__REQUIRED WORK__: Please state how many lines in the records below contain the word "icon"; the answer should be a number and nothing else.

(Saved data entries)
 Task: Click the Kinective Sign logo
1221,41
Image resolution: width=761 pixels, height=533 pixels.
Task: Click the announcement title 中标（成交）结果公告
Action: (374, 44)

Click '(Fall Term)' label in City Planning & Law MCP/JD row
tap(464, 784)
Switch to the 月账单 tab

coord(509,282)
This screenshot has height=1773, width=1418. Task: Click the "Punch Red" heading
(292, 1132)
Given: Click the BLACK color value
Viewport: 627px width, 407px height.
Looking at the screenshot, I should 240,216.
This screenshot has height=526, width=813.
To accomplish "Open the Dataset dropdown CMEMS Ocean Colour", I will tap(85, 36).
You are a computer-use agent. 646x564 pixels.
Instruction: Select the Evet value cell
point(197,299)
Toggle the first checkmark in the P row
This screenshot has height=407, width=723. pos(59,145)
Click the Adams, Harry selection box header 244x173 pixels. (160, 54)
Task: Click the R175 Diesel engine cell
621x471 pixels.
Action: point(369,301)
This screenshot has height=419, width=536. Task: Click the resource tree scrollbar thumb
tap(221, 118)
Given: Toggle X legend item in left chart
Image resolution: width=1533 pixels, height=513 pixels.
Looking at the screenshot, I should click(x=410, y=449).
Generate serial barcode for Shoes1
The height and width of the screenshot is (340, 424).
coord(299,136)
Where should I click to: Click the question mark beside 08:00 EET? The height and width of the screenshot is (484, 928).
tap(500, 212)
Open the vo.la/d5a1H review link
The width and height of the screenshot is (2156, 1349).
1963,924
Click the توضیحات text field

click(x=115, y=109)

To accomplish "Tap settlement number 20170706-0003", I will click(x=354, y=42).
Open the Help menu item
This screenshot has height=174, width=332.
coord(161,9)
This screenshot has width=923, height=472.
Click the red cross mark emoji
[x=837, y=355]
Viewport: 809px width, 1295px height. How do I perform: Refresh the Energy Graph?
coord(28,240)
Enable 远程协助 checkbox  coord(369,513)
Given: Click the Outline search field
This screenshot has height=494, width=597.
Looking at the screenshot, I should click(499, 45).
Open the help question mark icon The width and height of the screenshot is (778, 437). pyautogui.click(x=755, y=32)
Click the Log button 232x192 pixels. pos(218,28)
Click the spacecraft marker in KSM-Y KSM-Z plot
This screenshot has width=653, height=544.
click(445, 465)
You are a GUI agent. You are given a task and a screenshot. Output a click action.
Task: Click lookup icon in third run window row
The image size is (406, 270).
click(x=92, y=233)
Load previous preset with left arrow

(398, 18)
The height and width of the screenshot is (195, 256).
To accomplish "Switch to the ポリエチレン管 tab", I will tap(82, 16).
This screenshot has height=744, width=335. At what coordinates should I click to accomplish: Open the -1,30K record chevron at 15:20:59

__PROBLEM SOLUTION__: 2